ADT, antidepressant treatment; AE, adverse event; BARS, Barnes Akathisia Rating Scale; EPS, extrapyramidal symptoms; SAS, Simpson-Angus Scale; TEAE, treatment-emergent AE.

a

No deaths occurred during double-blind treatment; 1 death occurred during safety follow-up in a fixed-dose study (cause unknown, not related to treatment).

b

A most frequent preferred term and an EPS-related TEAE.

c

Group term: tremor, extrapyramidal disorder, salivary hypersecretion, muscle rigidity, drooling, dyskinesia, parkinsonism, cogwheel rigidity, muscle tightness, and reduced facial expression.

d

SAS score ≤3 at baseline and >3 at any post-baseline visit.

e

BARS score ≤2 at baseline and >2 at any post-baseline visit.

Discussion

To more fully characterize the safety of cariprazine plus ongoing ADT in patients with MDD and inadequate response to monotherapy ADT, we conducted post hoc analyses of short-term clinical trial data. In an analysis based on 2 fixed-dose studies using the recommended adjunctive doses of cariprazine in MDD (1.5 and 3 mg/d), outcomes were consistent with the known safety profile in schizophrenia, bipolar mania, and bipolar depression; no new safety signals were identified. The rate of study completion was 90.4% for overall cariprazine-treated patients and only 4.3% of participants discontinued treatment because of TEAEs. Most TEAEs were mild or moderate, with akathisia, nausea, and insomnia the only events occurring in ≥5% of cariprazine-treated patients and at least twice the rate of placebo; potential dose-dependent responses were observed for akathisia and insomnia. The high study completion rate, along with low rates of rescue medication use, suggest that TEAEs were generally tolerable and well managed, and in most cases, did not cause treatment discontinuation. Importantly, no increased risk for hypomania/mania was observed in cariprazine-treated patients.

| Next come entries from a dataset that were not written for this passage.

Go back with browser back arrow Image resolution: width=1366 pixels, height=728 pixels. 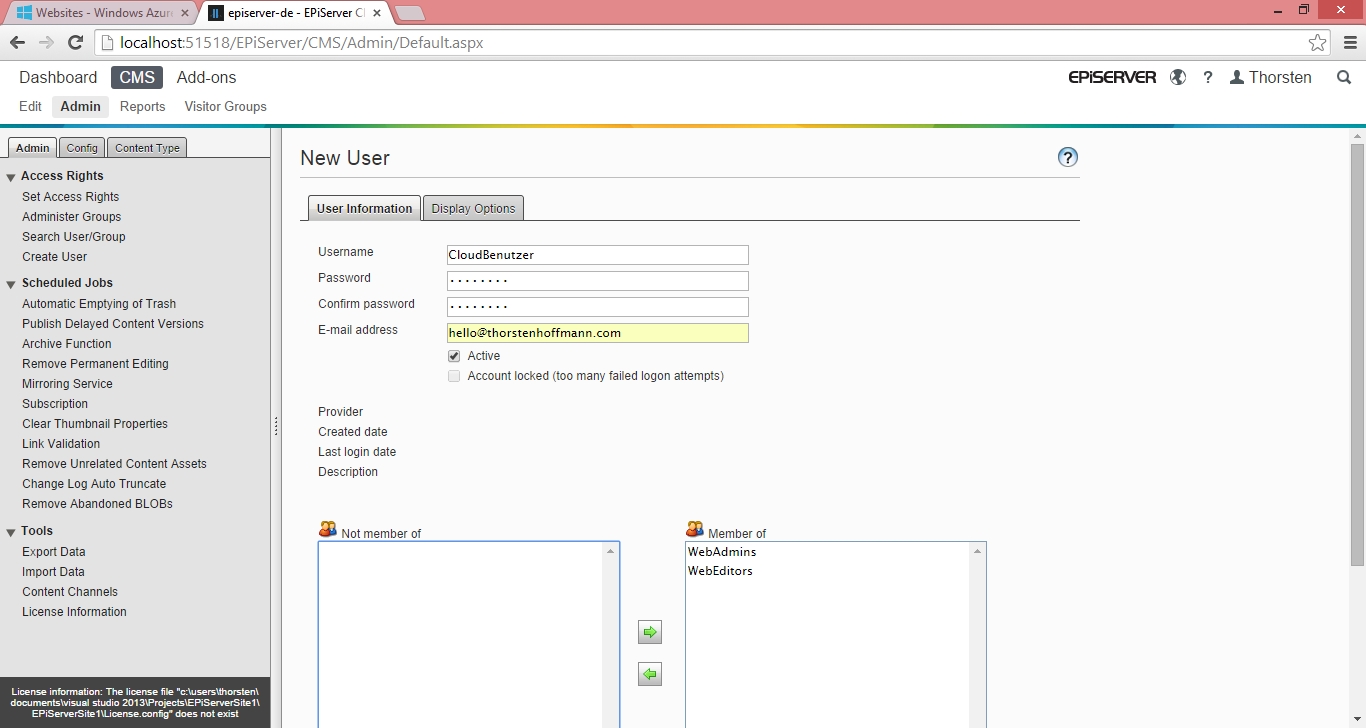[x=17, y=43]
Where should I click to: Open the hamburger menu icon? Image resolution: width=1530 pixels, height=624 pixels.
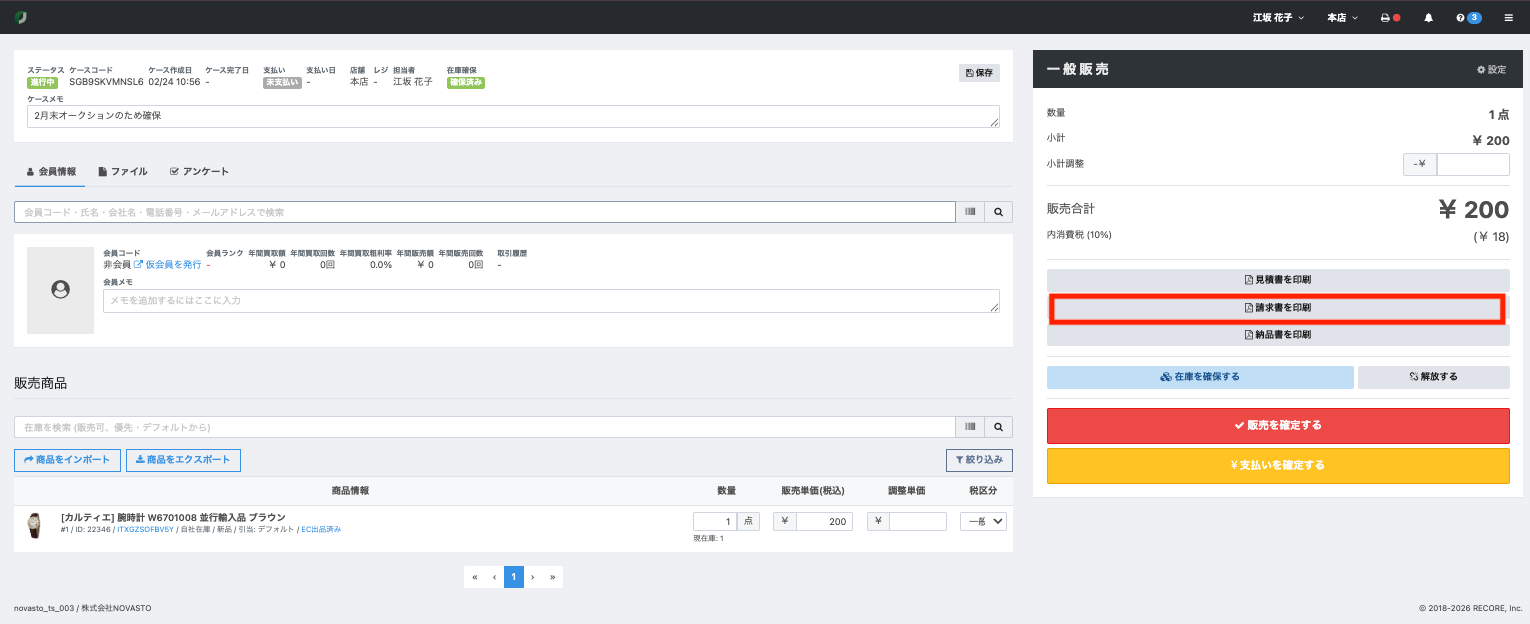(x=1509, y=17)
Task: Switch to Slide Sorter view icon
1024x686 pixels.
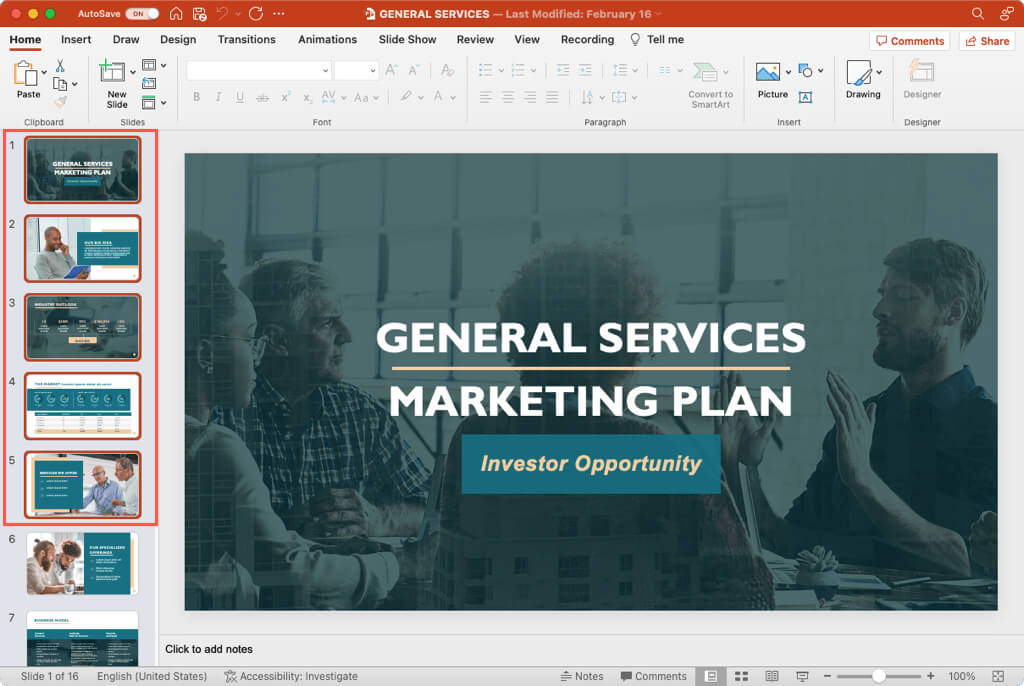Action: coord(743,677)
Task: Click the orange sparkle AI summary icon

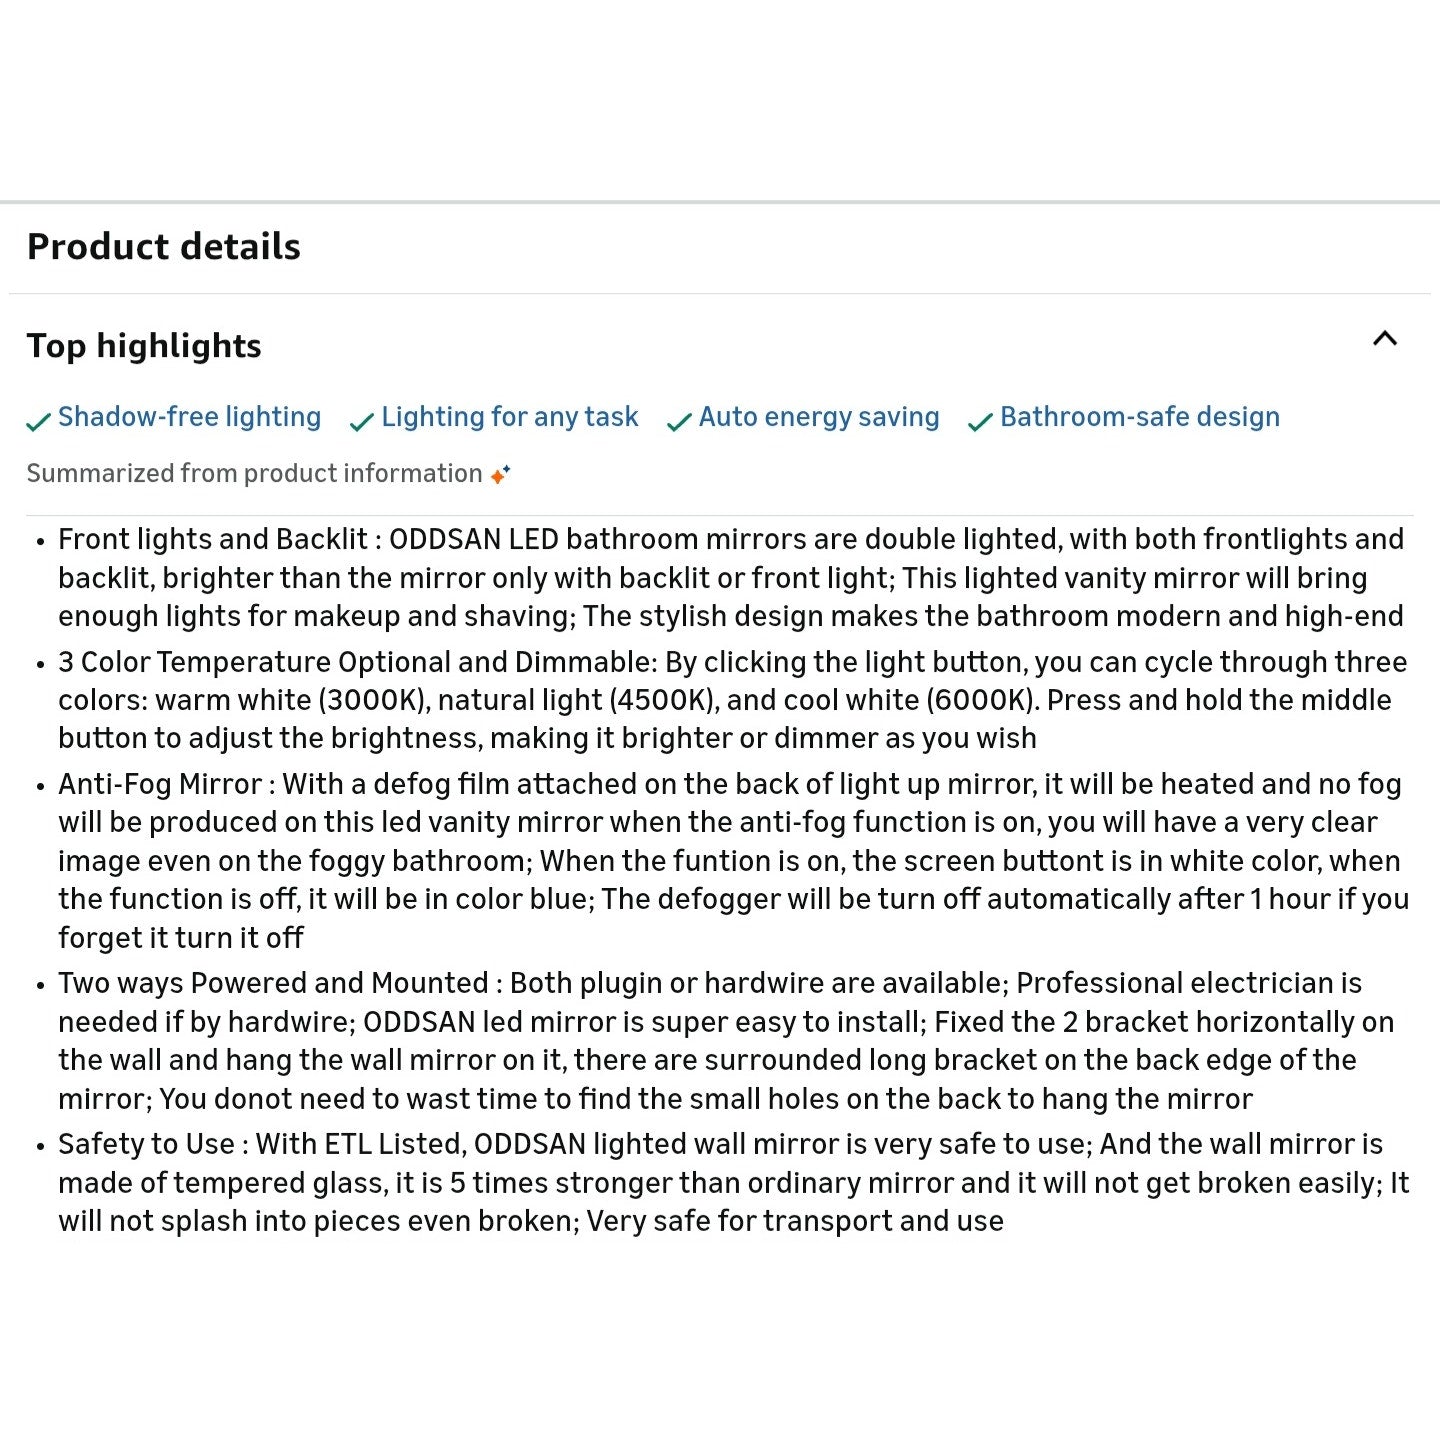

Overall fixed-dose cariprazine had a favorable metabolic profile as seen in no increased risk of impaired glucose, similar changes in cholesterol parameters versus placebo, and low rates of shift from normal/borderline baseline to high levels of total cholesterol and LDL (<10%). Further, mean weight increase was low (<1 kg), as was the percentage of overall cariprazine patients with weight increases ≥7% (~2%), which is in harmony with the pharmacologic characterization of cariprazine (i.e. lower affinity for 5-HT2C and histamine H1 receptors) (Allergan, 2022). Collectively, these findings are consistent with the neutral weight and metabolic profile for cariprazine across its indications of schizophrenia (Earley et al., 2017a; Barabassy et al., 2021), acute manic/mixed episodes (Earley et al., 2017b), and bipolar I depression (Earley et al., 2020).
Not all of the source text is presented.